Marchtrenk beherbergte im Ersten Weltkrieg ein Kriegsgefangenenlager mit bis zu 35.000 Gefangenen. Für den Museumsverein Marchtrenk ist es jedes Jahr eine große Freude, wenn sich engagierte Lehrerinnen der VS2 mit ihren Schulklassen zum nahegelegenen Wasserturm und Kriegerfriedhof begeben, um Geschichte hautnah zu erleben.

Der Obmann des Museumsvereins Marchtrenk, Reinhard Gantner, führte jede Gruppe ins Innere des Wasserturms und verdeutlichte anhand zahlreicher Tafeln das Lagerleben im Kriegsgefangenenlager. Kassier Gerhard Hubmer, auch Kuratoriumsmitglied und Obmann des Schwarzen Kreuzes Marchtrenk, nahm die Führungen am Kriegerfriedhof vor. Äußerst hilfreich waren dabei fünf deutsch-italienische Tafeln, die Gantner zusammen mit der Stadtgemeinde Marchtrenk aufstellen ließ. Diese Tafeln wurden von Hubmer für eine Sonderausstellung 2021 in Kötschach-Mauthen erstellt.

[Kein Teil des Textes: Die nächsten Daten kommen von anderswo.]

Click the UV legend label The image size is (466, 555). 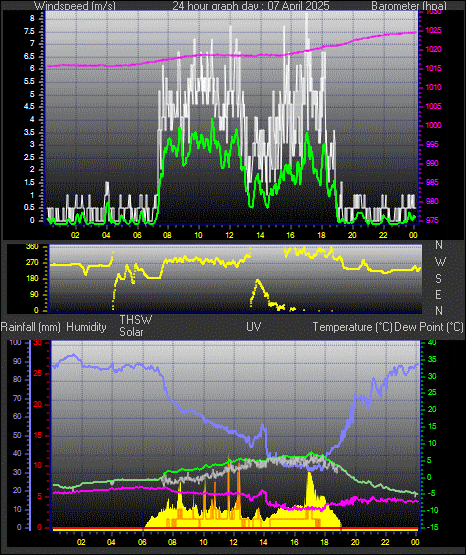point(254,327)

Vor den Gräbern im russischen Sektor – dem einzigen mit Geburts- und Sterbedatum auf den Stelen – konnte Gerhard Hubmer den Geschichtsunterricht mit dem Mathe-Unterricht verbinden. Da die SchülerInnen in der 3. Klasse VS schon lernten, über die Hunderterstelle zu rechnen, konnten sie dieses Wissen anwenden, um das Alter der begrabenen Soldaten zu berechnen. Da gab es erstaunte und auch betroffene Gesichter – viele Soldaten waren im Alter ihrer Väter und der jüngste Soldat, den sie fanden, war gerade einmal 21 Jahre alt!

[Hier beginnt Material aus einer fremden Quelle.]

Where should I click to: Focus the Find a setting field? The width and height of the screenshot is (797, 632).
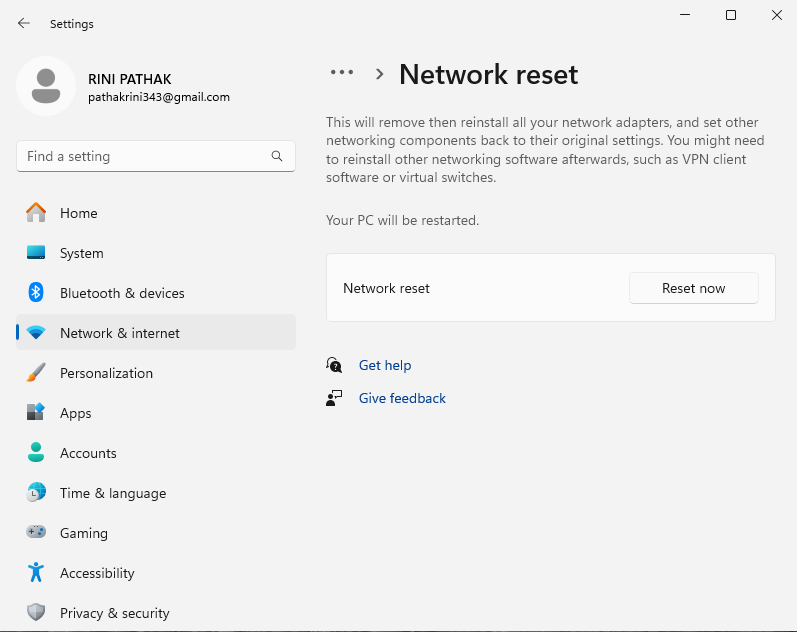point(145,157)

Gestärkt haben sich dann alle noch beim Wasserturm mit einem Getränk. Es ist dem Museumsverein sehr gut gelungen, bei den Schülerinnen und Schülern Interesse für diesen Teil der Marchtrenker Geschichte zu wecken. Ich bin mir sicher, dass sie zuhause auch ihre Eltern zu einem Besuch von Wasserturm und Kriegerfriedhof motiviert haben.